Native American casino in California

Chukchansi Gold Resort & Casino is a Native American casino located just off of State Route 41 in Coarsegold, California, between Fresno and Yosemite National Park. It is owned and operated by the Picayune Rancheria of Chukchansi Indians.

The 56000 sqft casino has 1,800 slot machines, and 43 table games. Chukchansi Gold Resort & Casino features a 370-seat buffet, Vintage Steakhouse, over 400 hotel rooms and suites, a full service spa and various other amenities.

==History==
In June 2000, the Picayune Rancheria Tribe of Chukchansi Indians announced plans of constructing a resort casino close to Yosemite National Park. Construction was slated to begin in August 2000, but problems delayed groundbreaking. In March 2002, the resort casino was approved by the National Indian Gaming Commission. On October 29, 2002, groundbreaking for the Chuckchansi Gold Resort and Casino began. The forecast cost of the project was $150 million.

→ **About this task**
Extend the passage about the Chukchansi Gold Resort & Casino, picking up after its last sentence.

→ **Stored data entries**
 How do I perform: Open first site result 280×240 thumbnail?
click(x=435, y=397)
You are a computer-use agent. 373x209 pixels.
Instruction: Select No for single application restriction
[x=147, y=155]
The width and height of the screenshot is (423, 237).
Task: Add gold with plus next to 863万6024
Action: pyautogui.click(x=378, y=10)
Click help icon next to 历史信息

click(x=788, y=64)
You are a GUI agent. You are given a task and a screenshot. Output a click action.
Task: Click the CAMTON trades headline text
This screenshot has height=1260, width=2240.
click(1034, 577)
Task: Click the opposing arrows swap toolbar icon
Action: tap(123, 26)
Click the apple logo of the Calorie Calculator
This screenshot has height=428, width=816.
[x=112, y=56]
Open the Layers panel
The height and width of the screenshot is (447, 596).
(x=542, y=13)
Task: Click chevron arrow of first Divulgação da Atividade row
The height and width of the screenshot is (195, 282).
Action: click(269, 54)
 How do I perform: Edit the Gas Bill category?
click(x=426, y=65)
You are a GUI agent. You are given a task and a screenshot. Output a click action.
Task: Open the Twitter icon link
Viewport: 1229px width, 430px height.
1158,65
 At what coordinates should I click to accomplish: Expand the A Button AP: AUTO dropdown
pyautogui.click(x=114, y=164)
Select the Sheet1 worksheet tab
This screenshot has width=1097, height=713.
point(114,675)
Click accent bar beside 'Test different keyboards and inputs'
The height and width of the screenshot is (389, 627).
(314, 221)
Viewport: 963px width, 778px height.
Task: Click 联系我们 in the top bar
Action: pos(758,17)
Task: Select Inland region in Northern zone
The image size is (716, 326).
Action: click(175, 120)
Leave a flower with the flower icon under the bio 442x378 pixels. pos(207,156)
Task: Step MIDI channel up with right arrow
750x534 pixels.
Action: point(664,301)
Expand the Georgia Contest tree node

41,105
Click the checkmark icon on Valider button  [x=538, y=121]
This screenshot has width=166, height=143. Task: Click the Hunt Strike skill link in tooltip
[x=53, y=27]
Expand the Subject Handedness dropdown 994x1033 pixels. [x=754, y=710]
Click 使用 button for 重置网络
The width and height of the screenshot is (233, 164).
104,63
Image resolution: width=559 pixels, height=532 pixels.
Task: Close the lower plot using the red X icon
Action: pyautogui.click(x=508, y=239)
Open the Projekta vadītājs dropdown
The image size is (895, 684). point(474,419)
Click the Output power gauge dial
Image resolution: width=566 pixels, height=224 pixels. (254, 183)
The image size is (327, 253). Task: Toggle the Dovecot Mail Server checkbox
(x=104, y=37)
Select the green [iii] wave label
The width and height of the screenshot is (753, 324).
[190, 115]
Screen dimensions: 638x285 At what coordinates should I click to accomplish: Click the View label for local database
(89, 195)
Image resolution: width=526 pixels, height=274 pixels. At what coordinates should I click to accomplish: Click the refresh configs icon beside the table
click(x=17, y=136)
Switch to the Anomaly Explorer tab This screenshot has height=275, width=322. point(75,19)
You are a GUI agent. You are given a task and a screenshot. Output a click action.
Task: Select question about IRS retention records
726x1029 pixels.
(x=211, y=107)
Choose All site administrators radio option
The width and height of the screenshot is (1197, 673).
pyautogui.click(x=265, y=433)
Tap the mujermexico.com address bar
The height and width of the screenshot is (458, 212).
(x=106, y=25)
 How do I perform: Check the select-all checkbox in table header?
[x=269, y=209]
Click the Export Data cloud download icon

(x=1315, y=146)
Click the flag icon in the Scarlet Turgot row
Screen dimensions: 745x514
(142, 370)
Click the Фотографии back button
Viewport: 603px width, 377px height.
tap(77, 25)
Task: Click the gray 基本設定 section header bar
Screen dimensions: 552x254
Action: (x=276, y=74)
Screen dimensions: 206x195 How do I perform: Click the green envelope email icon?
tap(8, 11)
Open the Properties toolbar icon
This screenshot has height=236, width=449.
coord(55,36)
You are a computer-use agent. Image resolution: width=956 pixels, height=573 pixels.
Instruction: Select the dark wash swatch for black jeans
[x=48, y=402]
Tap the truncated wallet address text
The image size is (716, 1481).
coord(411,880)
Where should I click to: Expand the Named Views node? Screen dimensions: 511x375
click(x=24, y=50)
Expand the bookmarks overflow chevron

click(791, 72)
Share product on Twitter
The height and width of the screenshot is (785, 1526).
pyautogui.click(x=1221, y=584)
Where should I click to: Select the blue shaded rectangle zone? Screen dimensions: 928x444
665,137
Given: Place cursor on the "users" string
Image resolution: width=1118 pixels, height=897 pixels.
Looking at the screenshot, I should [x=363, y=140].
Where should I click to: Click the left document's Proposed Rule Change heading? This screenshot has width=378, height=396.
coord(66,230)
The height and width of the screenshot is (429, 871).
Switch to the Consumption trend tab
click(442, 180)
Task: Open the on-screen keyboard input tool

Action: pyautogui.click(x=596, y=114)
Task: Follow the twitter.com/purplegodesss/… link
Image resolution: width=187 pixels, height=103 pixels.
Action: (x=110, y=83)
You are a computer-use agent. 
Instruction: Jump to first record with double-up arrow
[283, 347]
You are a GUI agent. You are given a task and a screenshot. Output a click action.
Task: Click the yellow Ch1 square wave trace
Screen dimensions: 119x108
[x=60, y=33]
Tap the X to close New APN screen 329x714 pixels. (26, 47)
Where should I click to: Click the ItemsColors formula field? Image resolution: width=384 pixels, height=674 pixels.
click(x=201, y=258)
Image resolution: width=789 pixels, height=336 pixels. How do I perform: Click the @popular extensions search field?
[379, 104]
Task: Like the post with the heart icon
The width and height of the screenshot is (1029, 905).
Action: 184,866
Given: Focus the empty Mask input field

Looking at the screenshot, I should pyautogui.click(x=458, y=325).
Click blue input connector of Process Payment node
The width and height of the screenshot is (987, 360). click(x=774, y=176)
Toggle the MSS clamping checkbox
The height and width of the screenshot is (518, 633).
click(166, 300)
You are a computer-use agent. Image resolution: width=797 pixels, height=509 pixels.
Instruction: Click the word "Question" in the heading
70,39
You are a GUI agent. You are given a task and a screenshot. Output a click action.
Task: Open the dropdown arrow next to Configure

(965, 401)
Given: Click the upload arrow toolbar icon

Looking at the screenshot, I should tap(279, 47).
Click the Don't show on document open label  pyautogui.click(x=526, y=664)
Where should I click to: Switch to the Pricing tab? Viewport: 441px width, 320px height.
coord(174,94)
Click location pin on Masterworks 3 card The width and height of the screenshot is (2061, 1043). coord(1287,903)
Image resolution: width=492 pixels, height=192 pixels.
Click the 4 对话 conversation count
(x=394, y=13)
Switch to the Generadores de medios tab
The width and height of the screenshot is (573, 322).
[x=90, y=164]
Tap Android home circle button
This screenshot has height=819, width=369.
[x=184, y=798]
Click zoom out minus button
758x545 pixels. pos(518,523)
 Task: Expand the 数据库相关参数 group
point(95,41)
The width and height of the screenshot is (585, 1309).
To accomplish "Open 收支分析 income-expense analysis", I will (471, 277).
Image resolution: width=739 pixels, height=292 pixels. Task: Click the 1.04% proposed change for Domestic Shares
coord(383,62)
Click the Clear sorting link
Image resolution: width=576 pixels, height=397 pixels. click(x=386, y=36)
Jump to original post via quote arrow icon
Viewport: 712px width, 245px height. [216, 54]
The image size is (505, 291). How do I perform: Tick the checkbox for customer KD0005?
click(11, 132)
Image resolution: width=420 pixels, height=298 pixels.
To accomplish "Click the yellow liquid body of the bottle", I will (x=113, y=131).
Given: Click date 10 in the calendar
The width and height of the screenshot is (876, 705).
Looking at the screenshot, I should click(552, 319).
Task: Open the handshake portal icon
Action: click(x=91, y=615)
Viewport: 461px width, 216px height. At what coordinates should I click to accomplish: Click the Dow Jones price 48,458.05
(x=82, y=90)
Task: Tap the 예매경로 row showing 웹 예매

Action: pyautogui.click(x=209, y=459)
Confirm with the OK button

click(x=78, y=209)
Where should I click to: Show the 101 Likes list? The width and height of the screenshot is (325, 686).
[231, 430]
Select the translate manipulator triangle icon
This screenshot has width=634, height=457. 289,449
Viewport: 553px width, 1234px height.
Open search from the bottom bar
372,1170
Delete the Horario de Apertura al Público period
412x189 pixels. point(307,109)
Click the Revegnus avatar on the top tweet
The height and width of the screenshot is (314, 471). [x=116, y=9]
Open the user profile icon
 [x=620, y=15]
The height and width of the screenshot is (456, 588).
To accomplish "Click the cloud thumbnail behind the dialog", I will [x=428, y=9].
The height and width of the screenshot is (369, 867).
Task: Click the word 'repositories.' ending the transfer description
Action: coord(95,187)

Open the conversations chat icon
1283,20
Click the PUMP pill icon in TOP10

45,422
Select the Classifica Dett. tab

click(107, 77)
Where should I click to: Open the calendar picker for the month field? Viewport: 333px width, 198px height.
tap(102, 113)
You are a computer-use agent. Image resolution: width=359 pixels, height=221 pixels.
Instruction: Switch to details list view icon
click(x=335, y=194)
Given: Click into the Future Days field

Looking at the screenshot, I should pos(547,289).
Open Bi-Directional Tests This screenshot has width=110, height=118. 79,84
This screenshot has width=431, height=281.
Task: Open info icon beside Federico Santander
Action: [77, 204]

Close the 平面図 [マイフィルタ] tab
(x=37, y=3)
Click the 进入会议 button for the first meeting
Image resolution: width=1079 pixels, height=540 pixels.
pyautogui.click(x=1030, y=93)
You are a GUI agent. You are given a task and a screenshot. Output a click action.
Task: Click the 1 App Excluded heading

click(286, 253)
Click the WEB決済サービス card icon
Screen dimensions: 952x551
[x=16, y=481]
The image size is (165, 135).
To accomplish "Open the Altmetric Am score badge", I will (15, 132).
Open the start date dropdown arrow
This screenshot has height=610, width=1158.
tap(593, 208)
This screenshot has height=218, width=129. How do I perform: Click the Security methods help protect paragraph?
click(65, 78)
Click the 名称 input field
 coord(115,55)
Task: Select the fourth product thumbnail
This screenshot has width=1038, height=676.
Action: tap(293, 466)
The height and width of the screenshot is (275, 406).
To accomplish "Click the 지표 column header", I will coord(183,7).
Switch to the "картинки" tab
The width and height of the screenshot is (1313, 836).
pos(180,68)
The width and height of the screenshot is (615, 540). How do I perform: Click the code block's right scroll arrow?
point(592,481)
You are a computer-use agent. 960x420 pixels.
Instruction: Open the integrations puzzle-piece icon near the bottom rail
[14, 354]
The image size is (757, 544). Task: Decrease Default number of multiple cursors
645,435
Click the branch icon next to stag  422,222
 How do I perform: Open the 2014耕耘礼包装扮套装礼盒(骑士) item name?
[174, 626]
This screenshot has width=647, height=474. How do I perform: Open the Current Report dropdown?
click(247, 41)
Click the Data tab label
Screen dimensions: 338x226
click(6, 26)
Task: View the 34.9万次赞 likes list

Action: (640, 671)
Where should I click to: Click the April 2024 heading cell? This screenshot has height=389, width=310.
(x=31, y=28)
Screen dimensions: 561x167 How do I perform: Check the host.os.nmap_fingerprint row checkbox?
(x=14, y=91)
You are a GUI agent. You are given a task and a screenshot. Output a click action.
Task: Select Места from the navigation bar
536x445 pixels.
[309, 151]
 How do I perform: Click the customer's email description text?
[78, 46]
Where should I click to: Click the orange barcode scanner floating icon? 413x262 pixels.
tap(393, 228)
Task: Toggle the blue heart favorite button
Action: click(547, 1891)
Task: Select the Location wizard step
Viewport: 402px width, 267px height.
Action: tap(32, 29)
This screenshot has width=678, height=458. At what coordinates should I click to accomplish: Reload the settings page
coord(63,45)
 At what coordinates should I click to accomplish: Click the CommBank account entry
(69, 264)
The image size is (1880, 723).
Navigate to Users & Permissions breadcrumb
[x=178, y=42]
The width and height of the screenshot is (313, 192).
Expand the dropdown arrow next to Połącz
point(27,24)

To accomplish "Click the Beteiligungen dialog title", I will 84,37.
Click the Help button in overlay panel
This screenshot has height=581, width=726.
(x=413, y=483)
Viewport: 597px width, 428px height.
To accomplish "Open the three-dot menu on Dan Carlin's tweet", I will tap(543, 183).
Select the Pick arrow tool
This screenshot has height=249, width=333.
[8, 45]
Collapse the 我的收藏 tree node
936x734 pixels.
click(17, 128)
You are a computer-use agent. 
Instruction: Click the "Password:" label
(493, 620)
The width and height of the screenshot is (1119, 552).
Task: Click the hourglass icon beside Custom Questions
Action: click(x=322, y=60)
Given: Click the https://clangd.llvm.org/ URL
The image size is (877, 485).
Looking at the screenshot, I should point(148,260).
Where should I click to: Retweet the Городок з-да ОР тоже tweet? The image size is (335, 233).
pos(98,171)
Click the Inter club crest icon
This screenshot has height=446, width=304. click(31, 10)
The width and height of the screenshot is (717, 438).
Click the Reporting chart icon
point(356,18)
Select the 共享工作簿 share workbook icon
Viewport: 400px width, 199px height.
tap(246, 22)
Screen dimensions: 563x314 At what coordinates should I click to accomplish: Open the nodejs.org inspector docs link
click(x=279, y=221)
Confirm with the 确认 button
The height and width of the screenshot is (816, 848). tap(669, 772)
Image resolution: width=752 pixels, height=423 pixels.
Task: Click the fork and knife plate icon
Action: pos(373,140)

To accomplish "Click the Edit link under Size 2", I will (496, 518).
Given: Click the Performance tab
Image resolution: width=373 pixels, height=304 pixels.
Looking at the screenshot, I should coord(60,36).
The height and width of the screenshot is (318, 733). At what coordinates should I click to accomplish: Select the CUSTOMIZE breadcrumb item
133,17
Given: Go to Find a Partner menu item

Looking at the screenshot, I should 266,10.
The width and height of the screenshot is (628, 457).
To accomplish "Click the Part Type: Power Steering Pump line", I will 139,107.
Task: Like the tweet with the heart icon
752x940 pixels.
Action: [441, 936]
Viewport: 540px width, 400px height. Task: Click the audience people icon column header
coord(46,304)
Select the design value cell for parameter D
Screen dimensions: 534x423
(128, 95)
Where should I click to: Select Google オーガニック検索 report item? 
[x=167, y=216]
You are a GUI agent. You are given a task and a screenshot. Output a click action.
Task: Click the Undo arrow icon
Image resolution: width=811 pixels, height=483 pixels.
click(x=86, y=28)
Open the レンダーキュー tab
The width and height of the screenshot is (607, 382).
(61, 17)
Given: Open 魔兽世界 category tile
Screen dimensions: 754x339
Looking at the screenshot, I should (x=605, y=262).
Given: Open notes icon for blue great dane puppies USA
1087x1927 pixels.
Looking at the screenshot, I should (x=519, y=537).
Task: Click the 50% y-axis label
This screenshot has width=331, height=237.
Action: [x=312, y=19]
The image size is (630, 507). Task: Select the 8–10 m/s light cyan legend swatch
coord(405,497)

→ **Exercise output**
The casino opened on June 25, 2003, while the resort opened on August 22, 2003. In 2006, the casino bought the naming rights to Chukchansi Park in Fresno.

===Armed Takeover and Reopening===
On October 9, 2014, a confrontation occurred when a group of armed police officers and rival factions entered the casino in an attempt to take over control, handcuffing and detaining officers and employees reporting to the existing leadership. The casino was closed on the following day. Ultimately 15 people were charged in the takeover, including active-duty police officers.

The tribe brought in investments and new casino leadership to revamp operations and reopen the casino. Bradley Tusk and Christian Goode provided financing through Ivory Gaming Group, and Goode became the Chief Operations officer Christian Goode. Goode negotiated with the NIGC and local officials in California, and reached a new deal with Unite Here! Local 19 on an agreement to guarantee good paying jobs and benefits for about 700 casino employees with annual wage increases. The Tribe has also named Phil Hogen, former Chairman of the NIGC as Chairman of Chukchansi Tribal Gaming Commission and Joe Smith, former Director of Audits and Finance for NIGC as Commissioner of the Tribe's Gaming Commission.

The Casino reopened on December 31, 2015, and a formal Grand Reopening Ceremony took place on January 15, 2016.